- Document:
********
Mais dès le siècle suivant, d'autres notions esthétiques devaient se porter sur le devant de la scène et sonner le glas de la symétrie classique; elles tenaient à ce que dans une œuvre d'art on cherche un sens qui dépasse le simple plaisir des yeux. Vitruve déjà nous rappelait que l'architecte avait à se préoccuper de la durabilité de l'édifice, et de son adaptation à la vie qui l'habitera, et à sa pertinence culturelle –toutes considérations qui invoquent un Autre par rapport à l'image qu'il forme.

La peinture et la sculpture avaient à raconter une histoire, figurer des saints ou des héros, édifier le spectateur par des valeurs morales et intellectuelles. C'était encore plus vrai pour la poésie et la musique. Après la Renaissance, la symétrie a progressivement disparu de la peinture, à mesure sans doute où se répandait la peinture de chevalet, libérée des contraintes décoratives. Poussin par exemple nous donne une belle démonstration de la tension contrôlée entre l’ordonnance classique et symétrique du tableau, et l’autonomie symbolique de chacune des figures.

Et Montesquieu nous rappelle que si la nature demande des peintres et des sculpteurs de la symétrie dans les parties de leurs figures, elle veut au contraire qu’ils mettent des contrastes dans les attitudes.

C’était bien entendre la tension dans l’art entre une symétrie souvent facile et vide de sens et la richesse des valeurs morales et culturelles. Diderot dénonce la symétrie qui par une seule partie donnée vous annonce toutes les autres, et semble vous dispenser de les regarder.

Immédiateté et facilité perceptive, la symétrie en miroir ne devait pas tarder à devenir une recette de facilité et de paresse. Aux élèves dans les écoles des Beaux-Arts, on en vint à ne plus demander qu'une esquisse d'un quart du plan, les autres quartiers étant identiques.

Les romantiques la rejettent au nom de l’expressivité. A la régularité de la raison sont préférés la variété et le désordre des passions. «La symétrie, c'est l'ennui», disait Victor Hugo. Cette attitude donnera sa teinte idéologique à une bonne partie du modernisme. Et nous ne pouvons qu'apprécier par exemple cette interprétation romantique que donne Ruskin du motif végétal de la palmette. Le fonctionnalisme voudra porter tout le poids de la détermination des formes sur leur sens par rapport à l'usage qui sera fait du bâtiment, et qui n'est régi par la symétrie dans aucun de ses sens traditionnels.

La symétrie modulaire aujourd'hui

Si pour les modernes le procédé de composition par la duplication en miroir, dont on connaît trop l'effet anesthésiant pour l'intelligence, reste un tabou presque universel, la symétrie ancienne par modulation régulière est mieux admise.

Pour les mathématiciens et les physiciens, le concept de symétrie reste d'actualité : la symétrie des nombres de part et d'autre du zéro, les rapports entre matière et antimatière, les cristaux, etc.
********
- Données fournies:
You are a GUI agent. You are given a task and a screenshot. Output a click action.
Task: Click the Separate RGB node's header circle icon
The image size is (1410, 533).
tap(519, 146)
********
- Consignes de l'exercice:
[1] D'après le document sur la symétrie, quelle phrase Victor Hugo prononçait-il au sujet de la symétrie ?
[2] Modifiez le passage du document sur la symétrie qui commence par les mots contenant "Si pour les" et se termine par "est mieux admise." : remplacez "tabou" par "interdit".
La liste fournie n'a aucun lien avec le document.

- Réponses par consigne:
[1] «La symétrie, c'est l'ennui.»

[2]
Si pour les modernes le procédé de composition par la duplication en miroir, dont on connaît trop l'effet anesthésiant pour l'intelligence, reste un interdit presque universel, la symétrie ancienne par modulation régulière est mieux admise.